B. American Innovations, Ltd., ("Tenant") is a tenant leasing 24,256 sf
of space in the Building pursuant to that certain lease document by and between
Landlord and Tenant dated June 21, 1996, as amended (the "Lease").
C. Tenant desires to sublease a portion of its space, amounting to
approximately 2,500 sf, to Luminex Corporation (the "New Tenant") according to
the terms and conditions of the attached sublease agreement.
D. New Tenant has agreed to assume the obligations of Tenant and perform
the obligations thereof as set forth in the Lease pursuant to Sublease Agreement
between American Innovations, Inc. and Luminex Corporation dated as of December
20,1999 (the "Sublease").
AGREEMENT
Now therefor, for good and valuable consideration, the receipt and
sufficiency of which is hereby acknowledged, the undersigned hereby agree as
follows.
1. The above recitals are incorporated herein by this reference.
2. Effective upon receipt by Landlord of (i) the executed Sublease, and
(ii) a certificate of insurance indicating that New Tenant carries all of the
insurance coverages required to be carried by Tenant under the Lease. Landlord
hereby consents to the Sublease of the Lease from Tenant to New Tenant pursuant
to the Sublease.
3. By acceptance hereof, Tenant acknowledges that Tenant shall be and
remain liable for any claims that Landlord may have under the Lease prior to the
date of the Sublease of the Lease, and New Tenant acknowledges that New Tenant
will assume all obligations under the Lease and be liable for any claims that
Landlord may have under the Lease after die date of such Sublease.

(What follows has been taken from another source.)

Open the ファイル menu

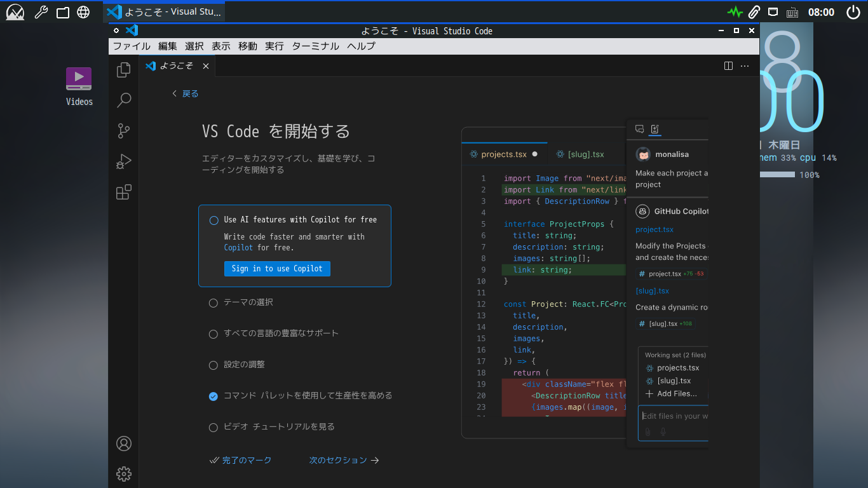pyautogui.click(x=132, y=46)
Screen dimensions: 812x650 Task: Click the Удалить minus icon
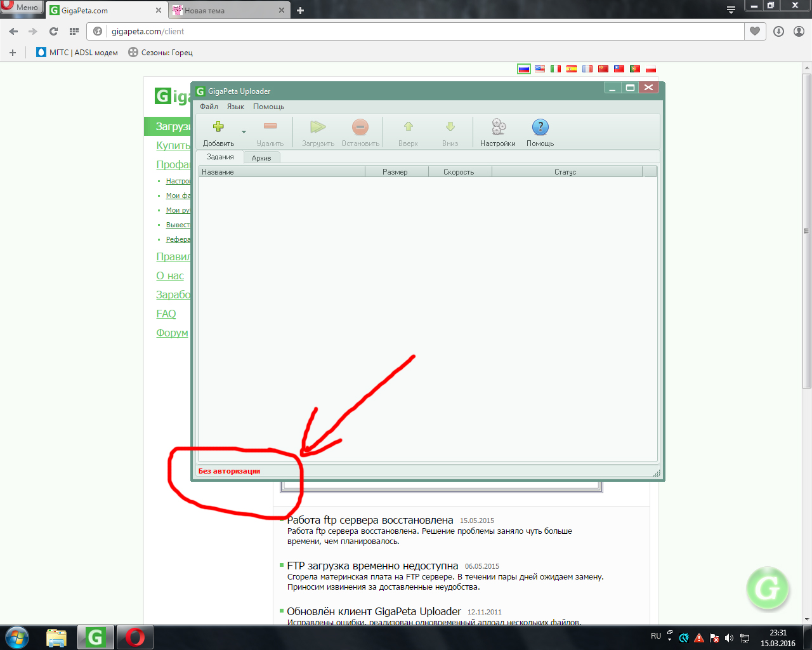point(270,127)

4. This consent relates solely to the Sublease and to no other or future
Sublease of the Lease or with respect to any other matter requiring Landlord's
consent under the Lease.
5. Except as otherwise expressly stated, nothing contained herein shall:
(a) operate as a representation or warranty by Landlord of any nature
whatsoever;
(b) be construed to modify, waive or affect any of the provisions,
covenants or conditions of the Lease or to waive any breach
thereof or any rights of Landlord thereunder or to increase
Landlord's obligations under the Lease; or
(c) release or discharge the Tenant from any liability under the
Lease and the Tenant shall remain liable and responsible for the
full performance and observance of all of the provisions,
covenants and conditions set forth in the Lease on the part of
the tenant to be performed and observed.
IN WTTNESS WHEREOF, Landlord has executed this Consent as of the date first
written above.
AEtna Life Insurance Company
By: Allegis Realty Investors LLC, its
[investment advisor and agent]
By: /s/[ILLEGIBLE]
--------------------
Name: /s/ [ILLEGIBLE]
--------------------
Its: Vice President
--------------------
ACCEPTED AND AGREED:
American Innovations, Ltd.:
By: /s/ Xxxxxxx X. Xxxxxxxx
-------------------------
Name: Xxxxxxx X. Xxxxxxxx
Its: President
Luminex Corporation:
By: /s/ Xxxxx X. Xxxxxx
-------------------------
Name: Xxxxx X. Xxxxxx
Its: Chief Financial Officer
EXHIBIT "B"
[DIAGRAM APPEARS HERE]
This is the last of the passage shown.